Ich dzieła przetrwały i wciąż są cenione. O kolei transandyjskiej, wielkim dziele Ernesta Malinowskiego słyszał prawie każdy, ale o tym, że firma budująca mosty, założona w Chicago przez Rudolfa Modrzejewskiego działa do dzisiaj, już wie niewiele osób. A przecież mosty zbudowane przez niego w USA wciąż uznawane są za nowoczesne.

O tym, że genialny kompozytor z Leszna Roman Maciejewski, autor słynnego „ Requiem”, był przez pewien czas dyrektorem muzycznym Metro Goldwyn Mayer, wiedzą już tylko jednostki. To tylko dwa przykłady z wielu prezentowanych w tej publikacji.

Nieznane historie tych wielkich Polaków ilustrują unikatowe zdjęcia archiwalne.

Marek Borucki
Wielcy zapomniani. Polacy, którzy zmienili świat
Wydawnictwo Muza
Premiera: 21 stycznia 2015

Najdroższe zegarki świata

Antoni Patek, zegarmistrz, pionier przemysłowej produkcji zegarków

Panuje powszechne przekonanie, że najlepsze na świecie zegarki to zegarki szwajcarskie, a najdroższe spośród nich są marki Patek – chociaż firma od dawna należy do kogo innego. Jak doszło do tego, że nasz rodak, powstaniec listopadowy stał się producentem najlepszych i najdroższych zegarków świata?

Antoni Norbert Patek urodził się 14 czerwca 1812 roku w Piaskach Luterskich na Lubelszczyźnie w rodzinie drobnej szlachty. Rodzicami jego byli Joachim Patek i Anna z Piaseckich. Gdy Antek miał kilka lat, zmarł jego ojciec i chłopiec musiał zacząć zarabiać. W wieku siedemnastu lat wstąpił do wojska Królestwa Polskiego, do 1 Pułku Strzelców Konnych Jazdy Augustowskiej. Wkrótce wybuchło powstanie listopadowe, w którym młody żołnierz wziął udział i odznaczył się wielką odwagą i walecznością, co zostało docenione przez dowództwo i zaowocowało awansem do stopnia porucznika. Został też odznaczony Krzyżem Złotym Orderu Virtuti Militari. Był dwukrotnie lekko ranny.

Jedni biografowie Patka twierdzą, że bezpośrednio po upadku powstania, w 1831 roku udał się do Francji, inni zaś, że na polecenie generała Józefa Bema przedostał się do Prus, aby tam zorganizować punkt etapowy dla powstańców emigrujących na Zachód. Pewne jest, że jeszcze pod koniec 1831 roku znalazł się we Francji. Pracował tam jako zecer. Mając uzdolnienia techniczne i artystyczne, mógł pracować w różnych zawodach. Francję musiał opuścić, podobnie jak wielu innych Polaków, podejrzewanych o działalność rewolucyjną. Zamieszkał więc w Szwajcarii, w Genewie, rozpoczynając wielką karierę zegarmistrzowską.

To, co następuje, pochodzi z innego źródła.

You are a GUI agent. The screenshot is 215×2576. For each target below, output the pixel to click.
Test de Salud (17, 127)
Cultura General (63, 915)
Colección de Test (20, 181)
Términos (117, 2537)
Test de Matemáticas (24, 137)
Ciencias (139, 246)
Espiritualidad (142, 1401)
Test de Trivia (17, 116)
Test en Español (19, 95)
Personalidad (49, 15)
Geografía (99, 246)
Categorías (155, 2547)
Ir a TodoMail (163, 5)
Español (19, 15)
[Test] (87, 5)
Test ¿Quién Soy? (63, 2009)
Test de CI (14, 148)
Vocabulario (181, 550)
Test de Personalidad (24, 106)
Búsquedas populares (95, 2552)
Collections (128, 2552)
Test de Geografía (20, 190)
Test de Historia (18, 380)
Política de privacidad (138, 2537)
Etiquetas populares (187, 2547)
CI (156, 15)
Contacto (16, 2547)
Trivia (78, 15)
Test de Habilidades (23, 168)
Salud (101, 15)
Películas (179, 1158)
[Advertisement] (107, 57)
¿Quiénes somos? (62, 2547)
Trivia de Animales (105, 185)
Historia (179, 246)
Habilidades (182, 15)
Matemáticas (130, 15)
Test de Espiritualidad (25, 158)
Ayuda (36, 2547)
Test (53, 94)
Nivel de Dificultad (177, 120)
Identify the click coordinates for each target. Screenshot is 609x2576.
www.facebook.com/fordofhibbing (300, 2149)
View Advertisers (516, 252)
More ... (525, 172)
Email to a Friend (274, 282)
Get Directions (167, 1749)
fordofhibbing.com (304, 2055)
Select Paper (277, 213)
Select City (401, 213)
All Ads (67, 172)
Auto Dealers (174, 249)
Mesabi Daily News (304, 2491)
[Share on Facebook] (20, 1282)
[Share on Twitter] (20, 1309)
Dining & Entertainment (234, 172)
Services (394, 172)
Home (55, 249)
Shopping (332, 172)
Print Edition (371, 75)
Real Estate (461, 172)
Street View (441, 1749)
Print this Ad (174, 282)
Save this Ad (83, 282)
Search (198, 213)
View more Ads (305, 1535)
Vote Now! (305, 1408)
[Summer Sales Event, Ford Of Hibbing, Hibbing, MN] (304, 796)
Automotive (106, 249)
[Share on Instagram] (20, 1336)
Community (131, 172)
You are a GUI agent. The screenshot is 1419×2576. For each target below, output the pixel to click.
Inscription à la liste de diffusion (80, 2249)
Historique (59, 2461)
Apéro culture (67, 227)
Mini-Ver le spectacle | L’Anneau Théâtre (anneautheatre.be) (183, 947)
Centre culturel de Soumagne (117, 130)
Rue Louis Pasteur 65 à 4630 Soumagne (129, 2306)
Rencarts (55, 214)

Początkowo rozwijał swoje uzdolnienia artystyczne i uczył się malarstwa, a ponadto handlował winami. Z ogromnym zainteresowaniem odwiedzał liczne w Genewie warsztaty zegarmistrzów i grawerów.
Zaczynał bardzo skromnie. Na początku nie wyrabiał zegarków, natomiast osobno kupował najlepsze mechanizmy u mistrzów genewskich i koperty. Artystom rzemieślnikom zlecał ich grawerowanie, emaliowanie i złocenie, w ten sposób zarabiając spore pieniądze.
Dopiero w 1839 roku młody przedsiębiorczy emigrant wraz z innym emigrantem, Polakiem czeskiego pochodzenia Franciszkiem Czapkiem założył w Genewie wytwórnię zegarków zupełnie innych od dotychczas produkowanych na świecie. Były to nie tylko nowoczesne, precyzyjne mechanizmy, ale wprost dzieła sztuki, bowiem Patek doskonale opanował wszelkiego rodzaju zdobnictwo. Czapek miał większe doświadczenie, ponieważ wcześniej w kraju pracował w zawodzie zegarmistrzowskim. W rozrastającej się firmie Patek Czapek zatrudniano polskich zegarmistrzów przybywających głównie z Królestwa Polskiego.
W tym czasie Antoni Patek ożenił się z Francuzką Marią Adelajdą Thomasini, kuzynką genewskiego zegarmistrza Moreau, z którym od dawna współpracował.

W 1844 roku firma Patek Czapek zaprezentowała swoje wyroby na wystawie w Paryżu. Otrzymały one bardzo pochlebne oceny i zyskały duże zainteresowanie kupców, co z kolei przyniosło zamówienia na zegarki. Podczas pobytu w Paryżu Patek poznał francuskiego zegarmistrza konstruktora Adriana Philippe’a, który skonstruował mechanizm naciągowy do nakręcania zegarków zastępujący dotychczasowy kłopotliwy kluczyk. Już w 1845 roku zatrudnił go w swojej firmie na stanowisku dyrektora technicznego.
Po nieporozumieniach ze wspólnikiem Czapek odszedł z firmy. Podobno przyczyną konfliktu był brak zgody Czapka na stałe unowocześnianie mechanizmów, co pociągało za sobą zwiększanie kosztów produkcji. Czapek założył własną konkurencyjną firmę, ale ta nigdy nie zagrażała Patkowi i po pewnym czasie została zamknięta.
Patek przyjął do spółki Francuza i firma zmieniła nazwę na Patek Philippe. Zakład rozwijał się, produkował najlepsze i najpiękniejsze zegarki na świecie, no i najdroższe, ale poszukiwane przez możnych tego świata.
Sporo zegarków Patek produkował dla polskiej arystokracji, zarówno tej w kraju, jak i za granicą. Dlatego koperty zdobił motywami polskimi i katolickimi. Na zewnętrznej i wewnętrznej części koperty umieszczał wizerunki polskich bohaterów narodowych – księcia Józefa Poniatowskiego, Tadeusza Kościuszki; symbole dawnej Rzeczypospolitej – polskiego Orła i litewską Pogoń, a często też wizerunek Matki Boskiej Częstochowskiej. Oczywiście na zegarkach przeznaczonych dla różnych nabywców zagranicznych umieszczał im bliskie symbole.

W 1851 roku, podczas wystawy światowej w Londynie, zegarek Patka kupiła królowa Wiktoria; zamówienie na zegarek złożyła także królowa duńska Luiza na prezent dla męża z okazji rocznicy ślubu. Był to ogromny sukces producenta. Jego zegarki stały się bardzo poszukiwanym luksusem już nie tylko w Europie. Zlecenia do Genewy napływały z wielu miast europejskich, ale też z Nowego Jorku i z Rosji. Sprzedawano je w najbardziej ekskluzywnych sklepach jubilerskich. Zamówienia składali książęta, królowie, dlatego wkrótce Patek zyskał sobie przydomek „zegarmistrz królów”.